- Work to be completed
Render as a JSON list of strings the lines from the one that contains "You are a computer-use agent." through the one that contains "Instruction: Click the red sell signal marker", one string per line and no blank lines.

- Data rows
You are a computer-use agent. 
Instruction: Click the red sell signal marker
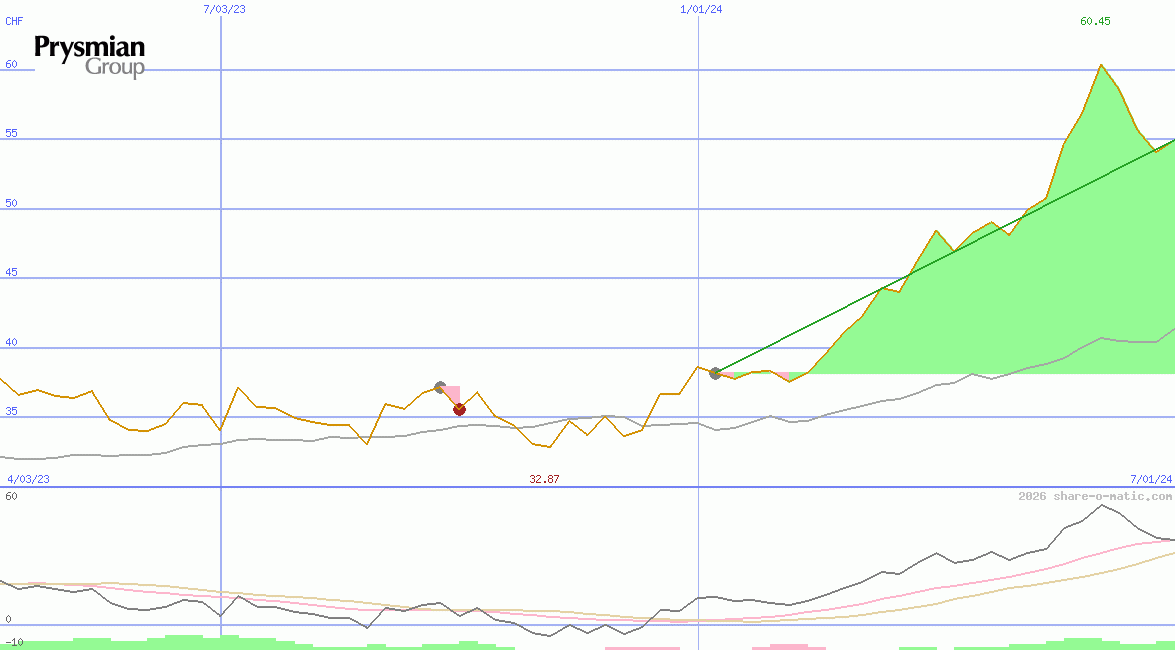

---

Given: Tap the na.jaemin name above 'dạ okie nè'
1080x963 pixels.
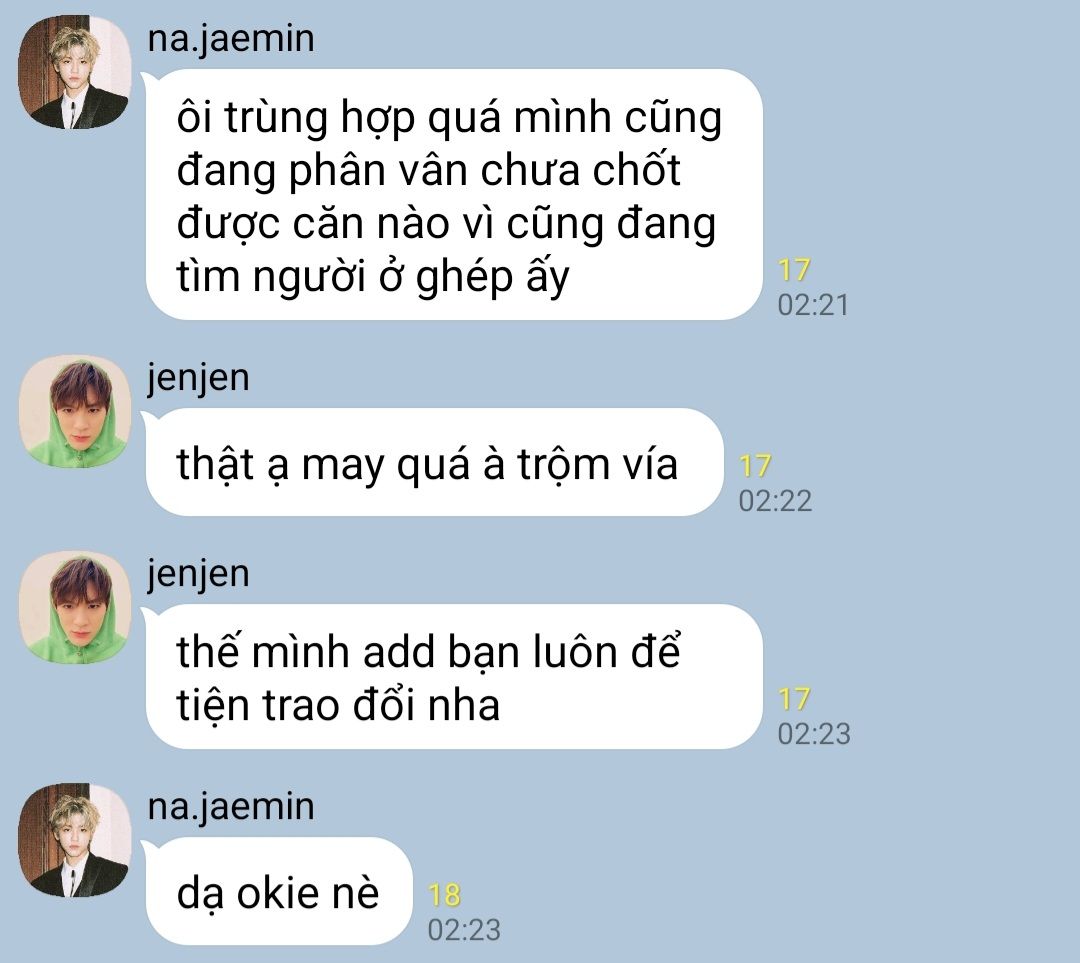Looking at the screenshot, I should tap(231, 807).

...

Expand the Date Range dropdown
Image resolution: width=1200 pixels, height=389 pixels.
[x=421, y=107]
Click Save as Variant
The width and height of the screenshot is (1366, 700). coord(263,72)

- Complete response
[
  "You are a computer-use agent. ",
  "Instruction: Click the red sell signal marker"
]